WORK ORDER:
Your job is to retype all of the data word for word, leaving every image out.

RECORDS FOR THIS EXERCISE:
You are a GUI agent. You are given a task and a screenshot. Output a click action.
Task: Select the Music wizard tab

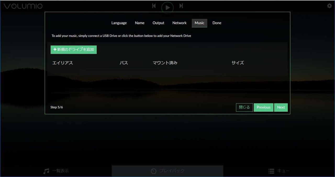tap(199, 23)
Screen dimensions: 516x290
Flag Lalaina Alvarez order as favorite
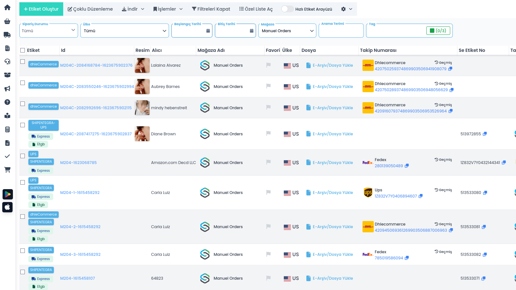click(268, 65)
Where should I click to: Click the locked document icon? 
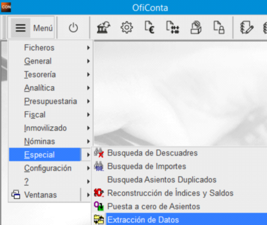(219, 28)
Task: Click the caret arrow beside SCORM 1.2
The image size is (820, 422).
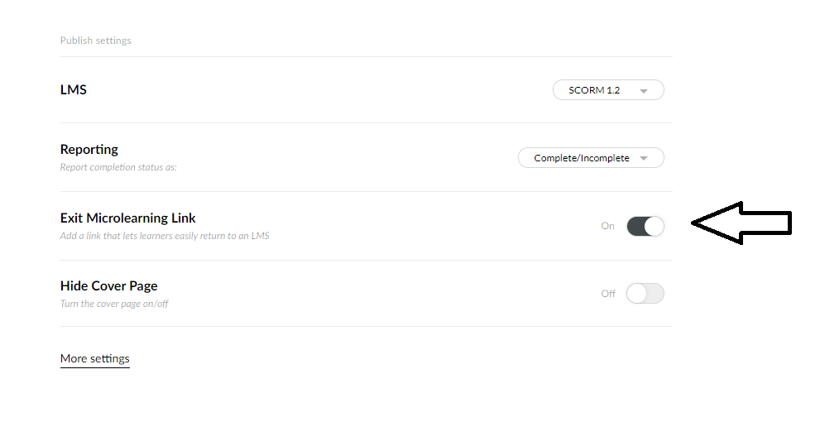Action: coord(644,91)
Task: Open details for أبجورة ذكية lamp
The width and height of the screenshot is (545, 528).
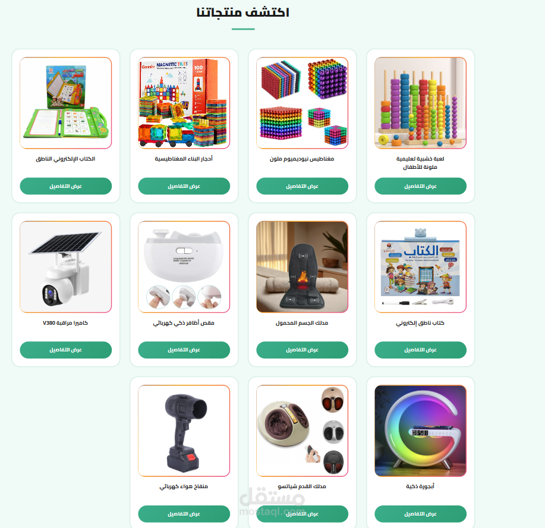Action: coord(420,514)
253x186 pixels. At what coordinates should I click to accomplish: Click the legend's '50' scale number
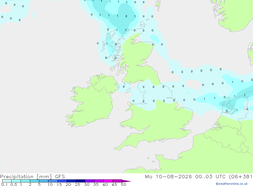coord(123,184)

ANSWER TO THE PROBLEM:
You are a GUI agent. You are given a task and a screenshot. Output a click action.
Task: Select the Music wizard tab

tap(199, 23)
Screen dimensions: 516x290
Flag Lalaina Alvarez order as favorite
click(268, 65)
Where should I click to: Click the locked document icon? 
(219, 28)
Task: Click the caret arrow beside SCORM 1.2
The image size is (820, 422).
Action: coord(644,91)
Task: Open details for أبجورة ذكية lamp
The width and height of the screenshot is (545, 528).
Action: coord(420,514)
253x186 pixels. At what coordinates should I click to accomplish: Click the legend's '50' scale number
coord(123,184)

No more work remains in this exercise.